TREN.BISNISMARKET.COM - Otoritas Jasa Keuangan (OJK) telah mengambil tindakan tegas terhadap PT Indosaku Digital Teknologi, sebuah perusahaan pinjaman daring (pinjol), atas pelanggaran dalam pengelolaan dan pengawasan kegiatan penagihan. Sanksi ini dijatuhkan karena adanya ketidakpatuhan signifikan, terutama dalam penggunaan jasa penagihan oleh pihak ketiga.

Sanksi administratif ini merupakan hasil dari pemeriksaan khusus yang dilakukan oleh OJK terhadap Indosaku. Pemeriksaan tersebut bertujuan untuk memastikan bahwa penyelenggara pinjol tersebut mematuhi ketentuan terkait perilaku penagihan, tata kelola penggunaan pihak ketiga, dan prinsip perlindungan konsumen.

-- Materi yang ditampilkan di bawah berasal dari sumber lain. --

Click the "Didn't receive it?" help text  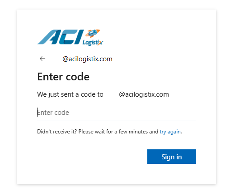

OJK menemukan adanya celah dalam pengawasan kegiatan penagihan yang dilakukan oleh pihak ketiga yang ditunjuk oleh Indosaku. Ditekankan bahwa kegiatan penagihan tersebut harus dilaksanakan secara patuh, profesional, beretika, dan sesuai dengan regulasi yang berlaku di Indonesia.

Akibat temuan tersebut, OJK memberlakukan beberapa sanksi administratif yang signifikan kepada Indosaku. Sanksi tersebut mencakup denda administratif yang besar dan peringatan resmi yang ditujukan kepada pucuk pimpinan perusahaan.

Adapun besaran denda administratif yang dikenakan kepada Indosaku tercatat sebesar Rp875.000.000,00 (delapan ratus tujuh puluh lima juta rupiah). Selain denda, OJK juga memberikan peringatan tertulis langsung kepada Direktur Utama Indosaku atas pelanggaran yang terjadi.

OJK juga memerintahkan Indosaku untuk segera menyusun dan melaksanakan rencana tindak perbaikan yang komprehensif. Rencana ini secara spesifik harus berfokus pada perbaikan kegiatan penagihan, terutama yang melibatkan pihak ketiga dalam pelaksanaannya.

Rencana perbaikan yang diwajibkan mencakup penyempurnaan kebijakan dan prosedur penagihan agar selaras dengan ketentuan terbaru. Selain itu, perusahaan diharuskan mengevaluasi total Perjanjian Kerja Sama (PKS) dengan pihak ketiga untuk memperketat standar perilaku dan pengawasan.

"OJK menegaskan bahwa penggunaan pihak ketiga dalam kegiatan penagihan tidak mengalihkan maupun mengurangi tanggung jawab Penyelenggara," demikian pernyataan yang disampaikan oleh OJK. Pihaknya menekankan bahwa setiap penyelenggara wajib memastikan pihak ketiga menjalankan tugas sesuai etika dan regulasi.

OJK juga meminta komitmen penuh dari jajaran Direksi Indosaku untuk melaksanakan langkah perbaikan tersebut secara tepat waktu dan menyeluruh. OJK akan memantau implementasi rencana tindak tersebut secara ketat dan akan menindak tegas jika ditemukan pelanggaran lanjutan.